Support for compliance might also be achieved by configuring the system to generate alerts when sensitive data that doesn’t belong there, such as PII, appears. Steps to remove the data can then be taken before more serious compliance-related issues arise.
Moreover, in the era of GDPR, effective data breach protocol doesn’t simply prescribe “patching” a data repository where the breach occurred. Rather, it dictates planning for and committing to certain actions aimed at remediation, such as describing the nature and likely consequences of the data breach, along with proposed measures to mitigate its possible adverse effects. Once again, a “map” of data’s whereabouts plays a critical role here; with such a map in hand, corporations should experience no difficulty identifying which data was breached and where the breach occurred. Those that lack the answers to these questions will encounter far more dire consequences, no matter the extent of the data breach.
- Clearly state the company’s information practices — explaining how it operates with regard to data and what it does with each type of data. This should be presented in simple terms, rather than couched in multiple pages of legalese that neither employees nor customers may fully comprehend.

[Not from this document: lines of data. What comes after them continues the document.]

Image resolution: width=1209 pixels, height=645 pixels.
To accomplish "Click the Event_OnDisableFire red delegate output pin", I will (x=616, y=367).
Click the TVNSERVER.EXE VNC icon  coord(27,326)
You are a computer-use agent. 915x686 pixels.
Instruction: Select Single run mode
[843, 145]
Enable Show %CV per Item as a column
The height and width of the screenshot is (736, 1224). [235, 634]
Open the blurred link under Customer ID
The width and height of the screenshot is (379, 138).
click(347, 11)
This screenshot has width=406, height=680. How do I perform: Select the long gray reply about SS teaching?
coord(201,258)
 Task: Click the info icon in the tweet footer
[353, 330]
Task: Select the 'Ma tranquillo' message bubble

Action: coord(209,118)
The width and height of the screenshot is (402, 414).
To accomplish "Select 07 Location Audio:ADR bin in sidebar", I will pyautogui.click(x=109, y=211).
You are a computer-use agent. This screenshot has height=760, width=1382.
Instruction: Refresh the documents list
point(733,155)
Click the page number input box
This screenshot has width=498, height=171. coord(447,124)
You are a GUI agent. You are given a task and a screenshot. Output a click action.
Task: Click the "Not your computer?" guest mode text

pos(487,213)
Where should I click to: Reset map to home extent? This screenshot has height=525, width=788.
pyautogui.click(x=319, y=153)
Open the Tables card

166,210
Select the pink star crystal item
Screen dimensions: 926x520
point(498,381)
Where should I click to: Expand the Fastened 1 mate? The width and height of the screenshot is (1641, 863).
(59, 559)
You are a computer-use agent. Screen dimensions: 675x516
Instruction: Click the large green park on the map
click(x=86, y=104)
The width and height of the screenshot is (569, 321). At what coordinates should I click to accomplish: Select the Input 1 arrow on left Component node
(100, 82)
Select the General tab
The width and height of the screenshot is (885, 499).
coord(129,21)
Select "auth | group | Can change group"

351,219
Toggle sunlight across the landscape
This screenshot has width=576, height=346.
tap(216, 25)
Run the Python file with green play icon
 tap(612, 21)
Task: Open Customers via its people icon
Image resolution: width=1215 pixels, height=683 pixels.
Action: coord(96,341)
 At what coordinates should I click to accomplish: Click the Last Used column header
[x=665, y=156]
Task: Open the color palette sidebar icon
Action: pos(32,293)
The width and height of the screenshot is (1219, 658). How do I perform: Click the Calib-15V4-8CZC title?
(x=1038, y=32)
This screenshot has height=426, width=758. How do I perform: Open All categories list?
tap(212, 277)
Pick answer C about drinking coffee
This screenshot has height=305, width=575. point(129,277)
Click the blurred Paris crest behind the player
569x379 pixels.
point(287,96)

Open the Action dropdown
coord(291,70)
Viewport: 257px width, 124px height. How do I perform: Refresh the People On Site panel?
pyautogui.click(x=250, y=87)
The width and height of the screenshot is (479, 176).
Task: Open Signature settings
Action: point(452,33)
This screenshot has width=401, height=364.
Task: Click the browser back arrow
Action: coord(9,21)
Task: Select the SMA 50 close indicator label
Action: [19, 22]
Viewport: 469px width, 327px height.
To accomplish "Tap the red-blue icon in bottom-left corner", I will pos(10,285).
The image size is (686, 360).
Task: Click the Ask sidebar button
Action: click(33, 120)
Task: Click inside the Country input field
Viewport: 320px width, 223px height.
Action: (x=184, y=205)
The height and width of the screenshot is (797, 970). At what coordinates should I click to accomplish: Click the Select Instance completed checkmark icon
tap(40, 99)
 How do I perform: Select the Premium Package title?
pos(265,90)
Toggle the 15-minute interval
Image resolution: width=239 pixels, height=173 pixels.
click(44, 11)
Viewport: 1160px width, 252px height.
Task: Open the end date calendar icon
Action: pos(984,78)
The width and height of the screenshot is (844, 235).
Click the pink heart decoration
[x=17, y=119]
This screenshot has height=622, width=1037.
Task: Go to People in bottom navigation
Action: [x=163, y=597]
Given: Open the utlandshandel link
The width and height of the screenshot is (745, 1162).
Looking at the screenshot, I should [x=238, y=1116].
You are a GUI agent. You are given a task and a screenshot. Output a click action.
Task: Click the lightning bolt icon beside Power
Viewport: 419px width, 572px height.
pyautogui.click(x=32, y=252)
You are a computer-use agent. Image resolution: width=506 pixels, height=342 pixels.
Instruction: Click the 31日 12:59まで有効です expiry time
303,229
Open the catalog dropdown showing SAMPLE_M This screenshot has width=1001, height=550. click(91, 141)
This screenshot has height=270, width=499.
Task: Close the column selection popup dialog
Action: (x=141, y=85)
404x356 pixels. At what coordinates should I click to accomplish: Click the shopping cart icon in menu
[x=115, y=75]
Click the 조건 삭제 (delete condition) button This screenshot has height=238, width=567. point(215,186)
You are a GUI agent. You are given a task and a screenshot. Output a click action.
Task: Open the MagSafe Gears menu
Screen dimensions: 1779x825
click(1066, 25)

- Note individuals’ right to opt out of sharing their PII for internal use, as well as for use by third-party companies.
- State that individuals may access any of their own PII in the company’s records and have the right to modify or delete this PII, even data that appears on websites.
- Clarify the company’s serious stance on data security, stipulating that it will continue to invest time, effort and financial resources in enforcing data security policies and safeguarding their PII. This includes harnessing high-quality technology tools to protect data.
The framework of the GDPR will likely change and evolve. Corporations must keep an eye on that framework and alter their privacy policies accordingly.
Corporations and compliance officers who underestimate the will of EU authorities to enforce the GDPR regulations do themselves and their organizations a great disservice. Conducting periodic compliance risk assessments is a sound business practice anytime, but assuming a proactive stance now with these questions as a roadmap is a far more prudent approach on the cusp of great change.